Sua redescoberta veio das pontes que estabeleceu com a primeira gestão Trump. Dmitriev havia feito contatos com Rick Gerson, um amigo do influente primeiro-genro Jared Kushner. Depois, encontrou-se com Erick Prince, próximo de Trump e fundador da empresa de mercenários Blackwater.
No relatório sobre a suposta ação de Putin no resultado da eleição de 2016 e outros contatos de Trump com o Kremlin, tudo isso foi citado, mas sem apontar malfeito. Dmitriev comemorou no então Twitter.
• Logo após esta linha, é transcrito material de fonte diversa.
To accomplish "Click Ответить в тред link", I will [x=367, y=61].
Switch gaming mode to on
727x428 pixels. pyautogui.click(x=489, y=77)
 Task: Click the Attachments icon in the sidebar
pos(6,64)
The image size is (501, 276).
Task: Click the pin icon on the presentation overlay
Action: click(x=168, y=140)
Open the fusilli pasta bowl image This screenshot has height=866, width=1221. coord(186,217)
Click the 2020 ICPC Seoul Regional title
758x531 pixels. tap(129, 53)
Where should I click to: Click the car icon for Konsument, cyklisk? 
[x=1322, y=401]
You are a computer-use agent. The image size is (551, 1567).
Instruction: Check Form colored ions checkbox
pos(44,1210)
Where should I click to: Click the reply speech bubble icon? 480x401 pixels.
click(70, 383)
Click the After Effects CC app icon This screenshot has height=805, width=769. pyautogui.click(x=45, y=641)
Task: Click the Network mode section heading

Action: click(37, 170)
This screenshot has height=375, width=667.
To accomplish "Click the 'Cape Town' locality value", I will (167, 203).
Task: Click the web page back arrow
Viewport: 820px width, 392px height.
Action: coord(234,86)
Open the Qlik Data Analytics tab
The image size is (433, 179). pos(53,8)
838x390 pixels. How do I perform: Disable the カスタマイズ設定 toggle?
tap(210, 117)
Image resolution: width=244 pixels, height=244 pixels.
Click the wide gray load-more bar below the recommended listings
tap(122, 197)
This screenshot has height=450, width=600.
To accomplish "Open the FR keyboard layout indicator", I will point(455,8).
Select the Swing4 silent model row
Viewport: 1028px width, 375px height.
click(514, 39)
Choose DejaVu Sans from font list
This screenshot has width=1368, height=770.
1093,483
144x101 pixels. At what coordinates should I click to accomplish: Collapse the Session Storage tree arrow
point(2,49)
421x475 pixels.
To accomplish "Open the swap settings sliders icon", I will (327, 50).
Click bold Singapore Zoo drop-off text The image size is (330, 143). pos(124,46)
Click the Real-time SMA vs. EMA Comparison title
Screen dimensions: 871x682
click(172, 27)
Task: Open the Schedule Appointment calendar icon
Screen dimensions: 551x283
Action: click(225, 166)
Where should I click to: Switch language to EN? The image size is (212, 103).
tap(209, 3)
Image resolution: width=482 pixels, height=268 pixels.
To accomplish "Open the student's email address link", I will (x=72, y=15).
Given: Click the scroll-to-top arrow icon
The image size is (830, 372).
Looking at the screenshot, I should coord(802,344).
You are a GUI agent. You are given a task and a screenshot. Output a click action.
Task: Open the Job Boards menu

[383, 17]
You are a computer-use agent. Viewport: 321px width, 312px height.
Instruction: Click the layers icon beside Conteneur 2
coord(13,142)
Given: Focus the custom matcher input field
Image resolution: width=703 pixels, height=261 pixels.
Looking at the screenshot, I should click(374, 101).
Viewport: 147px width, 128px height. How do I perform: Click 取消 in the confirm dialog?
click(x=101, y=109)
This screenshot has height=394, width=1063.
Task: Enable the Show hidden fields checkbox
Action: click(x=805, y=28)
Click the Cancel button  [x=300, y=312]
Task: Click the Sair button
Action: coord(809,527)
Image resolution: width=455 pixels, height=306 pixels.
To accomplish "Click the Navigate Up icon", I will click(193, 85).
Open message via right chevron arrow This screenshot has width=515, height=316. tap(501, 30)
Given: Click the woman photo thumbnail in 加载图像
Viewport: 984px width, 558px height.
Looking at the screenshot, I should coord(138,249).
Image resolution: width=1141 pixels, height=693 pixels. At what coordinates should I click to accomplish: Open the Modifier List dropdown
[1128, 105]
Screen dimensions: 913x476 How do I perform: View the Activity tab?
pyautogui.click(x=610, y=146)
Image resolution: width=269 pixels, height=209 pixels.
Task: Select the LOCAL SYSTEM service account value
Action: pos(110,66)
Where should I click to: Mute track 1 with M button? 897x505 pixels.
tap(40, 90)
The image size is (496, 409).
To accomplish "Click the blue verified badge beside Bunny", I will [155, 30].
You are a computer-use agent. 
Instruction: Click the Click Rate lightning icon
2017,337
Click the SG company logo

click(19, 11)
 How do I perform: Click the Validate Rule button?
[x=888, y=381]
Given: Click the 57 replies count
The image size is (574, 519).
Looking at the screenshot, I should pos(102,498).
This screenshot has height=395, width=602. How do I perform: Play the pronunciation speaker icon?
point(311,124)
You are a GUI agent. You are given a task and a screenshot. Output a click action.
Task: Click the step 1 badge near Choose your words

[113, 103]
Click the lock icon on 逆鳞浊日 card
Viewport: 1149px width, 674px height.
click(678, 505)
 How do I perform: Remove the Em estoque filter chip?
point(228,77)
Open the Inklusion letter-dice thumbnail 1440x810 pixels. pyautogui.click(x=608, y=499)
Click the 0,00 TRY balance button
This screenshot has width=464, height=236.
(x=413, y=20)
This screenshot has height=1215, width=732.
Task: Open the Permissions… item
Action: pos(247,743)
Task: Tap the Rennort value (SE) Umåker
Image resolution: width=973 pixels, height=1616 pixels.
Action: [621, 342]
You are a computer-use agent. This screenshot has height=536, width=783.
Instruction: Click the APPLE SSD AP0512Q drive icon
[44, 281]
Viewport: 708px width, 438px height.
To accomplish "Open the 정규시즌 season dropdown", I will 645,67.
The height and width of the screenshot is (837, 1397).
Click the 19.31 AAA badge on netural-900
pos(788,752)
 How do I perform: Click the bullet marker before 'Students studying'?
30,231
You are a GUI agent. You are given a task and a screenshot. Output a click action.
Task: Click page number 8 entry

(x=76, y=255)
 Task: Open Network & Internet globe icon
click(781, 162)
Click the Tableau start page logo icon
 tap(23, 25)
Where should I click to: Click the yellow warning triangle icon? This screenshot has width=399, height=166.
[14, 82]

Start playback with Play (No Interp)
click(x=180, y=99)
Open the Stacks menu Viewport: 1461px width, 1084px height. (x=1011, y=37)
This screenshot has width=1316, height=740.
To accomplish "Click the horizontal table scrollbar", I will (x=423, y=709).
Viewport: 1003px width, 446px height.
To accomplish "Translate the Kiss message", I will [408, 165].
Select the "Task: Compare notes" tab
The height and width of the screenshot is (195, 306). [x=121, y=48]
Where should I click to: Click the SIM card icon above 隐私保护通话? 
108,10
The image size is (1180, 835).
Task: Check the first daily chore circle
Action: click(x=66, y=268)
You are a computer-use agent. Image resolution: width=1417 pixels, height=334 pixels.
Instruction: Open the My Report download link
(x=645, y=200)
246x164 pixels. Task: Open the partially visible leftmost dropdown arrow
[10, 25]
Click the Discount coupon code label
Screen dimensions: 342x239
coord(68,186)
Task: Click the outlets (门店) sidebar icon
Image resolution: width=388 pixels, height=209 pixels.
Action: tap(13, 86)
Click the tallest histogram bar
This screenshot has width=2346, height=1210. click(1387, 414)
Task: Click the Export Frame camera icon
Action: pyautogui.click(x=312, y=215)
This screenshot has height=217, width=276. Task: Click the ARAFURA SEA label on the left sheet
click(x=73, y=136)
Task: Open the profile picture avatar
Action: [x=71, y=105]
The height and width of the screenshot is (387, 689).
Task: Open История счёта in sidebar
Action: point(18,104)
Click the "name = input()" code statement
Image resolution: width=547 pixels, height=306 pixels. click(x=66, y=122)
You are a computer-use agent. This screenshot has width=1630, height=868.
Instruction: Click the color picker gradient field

A presença do economista em redes sociais é pesada. Ele posta muito, quase sempre no inglês que domina perfeitamente, o que o fez virar figura fácil na Fox News, a rede predileta de Trump. Quando acompanhou a cúpula entre Putin e o americano no Alasca, inundou sua conta com fotos de turista acidental.
Nas redes, costuma fazer proselitismo a favor de Putin e também adotar pontos de discussão em comum do presidente russo e de aderentes do Maga, o movimento político de Trump. Críticas à imigração e a leis favorecendo minorias são comuns por lá.
No começo de fevereiro, Dmitriev iniciou contato direto com Witkoff, que numa visita a Moscou conseguiu a libertação de um professor americano detido desde 2021. Ficaram amigos e são interlocutores constantes.
Em 12 de fevereiro, Trump ligou para Putin, efetivamente trazendo o russo de volta ao jogo internacional. Uma semana depois, para surpresa de muitos, Dmitriev estava na comitiva que iria fazer a primeira negociação direta com os russos em quatro anos, em Riad (Arábia Saudita).
O chanceler Lavrov não gostou nada e vetou a presença de Dmitriev à mesa principal. Não parece ter dado certo, pois Putin nomeou o “czar dos investimentos” como também enviado especial para assuntos econômicos.
De lá para cá, Dmitriev passou a anunciar planos mirabolantes para o caso de as relações EUA-Rússia voltarem ao normal, como o “túnel Putin-Trump” ligando o Alasca ao território russo. Sugeriu reatores nucleares para o programa de ida a Marte de Elon Musk.
Autodeclarado apolítico e ao mesmo tempo um putinista de carteirinha, Dmitriev tem outros trunfos na política palaciana russa. Sua mulher, Natalia Popova, é amiga e trabalha na ONG de Katerina Tikhonova, que vem a ser filha mais nova de Putin.
Agora, vive o ápice de sua exposição, surfando o voluntarismo de Trump de tentar acabar com o conflito até quinta (27). O sucesso ou fracasso da empreitada selará sua estatura no Kremlin.